* What is needed *
Count the lines in the entries below that contain the string "Where", treating uppercase and lowercase as different. Reply with the number only.

(A block of data)

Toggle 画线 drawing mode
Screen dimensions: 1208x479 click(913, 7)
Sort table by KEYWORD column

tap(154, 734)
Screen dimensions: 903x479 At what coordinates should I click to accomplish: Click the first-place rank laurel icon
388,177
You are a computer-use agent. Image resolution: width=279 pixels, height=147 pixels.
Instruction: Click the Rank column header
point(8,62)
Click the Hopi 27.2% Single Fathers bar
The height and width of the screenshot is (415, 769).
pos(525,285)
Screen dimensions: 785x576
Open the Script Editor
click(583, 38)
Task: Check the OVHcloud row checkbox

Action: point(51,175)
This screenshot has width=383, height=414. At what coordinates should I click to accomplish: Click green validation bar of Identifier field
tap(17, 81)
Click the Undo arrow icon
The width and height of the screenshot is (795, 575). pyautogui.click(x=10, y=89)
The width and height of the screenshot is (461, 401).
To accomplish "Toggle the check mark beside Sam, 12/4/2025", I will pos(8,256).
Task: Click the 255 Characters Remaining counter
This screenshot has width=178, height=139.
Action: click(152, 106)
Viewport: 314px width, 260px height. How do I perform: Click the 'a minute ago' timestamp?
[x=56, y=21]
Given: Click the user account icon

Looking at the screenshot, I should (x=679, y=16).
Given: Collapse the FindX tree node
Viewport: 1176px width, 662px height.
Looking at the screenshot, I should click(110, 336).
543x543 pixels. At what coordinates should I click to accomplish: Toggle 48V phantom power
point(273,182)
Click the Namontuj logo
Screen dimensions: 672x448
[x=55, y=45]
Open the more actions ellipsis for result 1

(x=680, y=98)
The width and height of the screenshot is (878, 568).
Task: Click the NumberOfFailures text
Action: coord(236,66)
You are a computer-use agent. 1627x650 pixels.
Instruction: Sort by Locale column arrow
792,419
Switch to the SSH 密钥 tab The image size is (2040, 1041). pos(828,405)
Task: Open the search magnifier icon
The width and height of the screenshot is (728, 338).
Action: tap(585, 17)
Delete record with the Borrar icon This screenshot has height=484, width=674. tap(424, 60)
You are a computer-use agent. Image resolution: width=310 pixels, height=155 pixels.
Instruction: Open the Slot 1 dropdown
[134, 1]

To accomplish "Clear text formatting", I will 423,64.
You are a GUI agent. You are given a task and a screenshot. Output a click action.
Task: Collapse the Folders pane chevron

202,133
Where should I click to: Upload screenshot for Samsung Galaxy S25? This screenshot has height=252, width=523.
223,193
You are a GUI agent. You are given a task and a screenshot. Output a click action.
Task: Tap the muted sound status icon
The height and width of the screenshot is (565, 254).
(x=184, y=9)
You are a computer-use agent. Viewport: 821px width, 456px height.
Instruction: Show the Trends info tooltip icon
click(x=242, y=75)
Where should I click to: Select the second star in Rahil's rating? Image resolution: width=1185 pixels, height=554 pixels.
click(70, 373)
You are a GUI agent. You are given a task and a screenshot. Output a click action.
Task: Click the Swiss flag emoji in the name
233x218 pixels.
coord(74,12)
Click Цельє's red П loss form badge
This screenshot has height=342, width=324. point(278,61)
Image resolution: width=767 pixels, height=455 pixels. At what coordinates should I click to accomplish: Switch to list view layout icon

* Output below *
2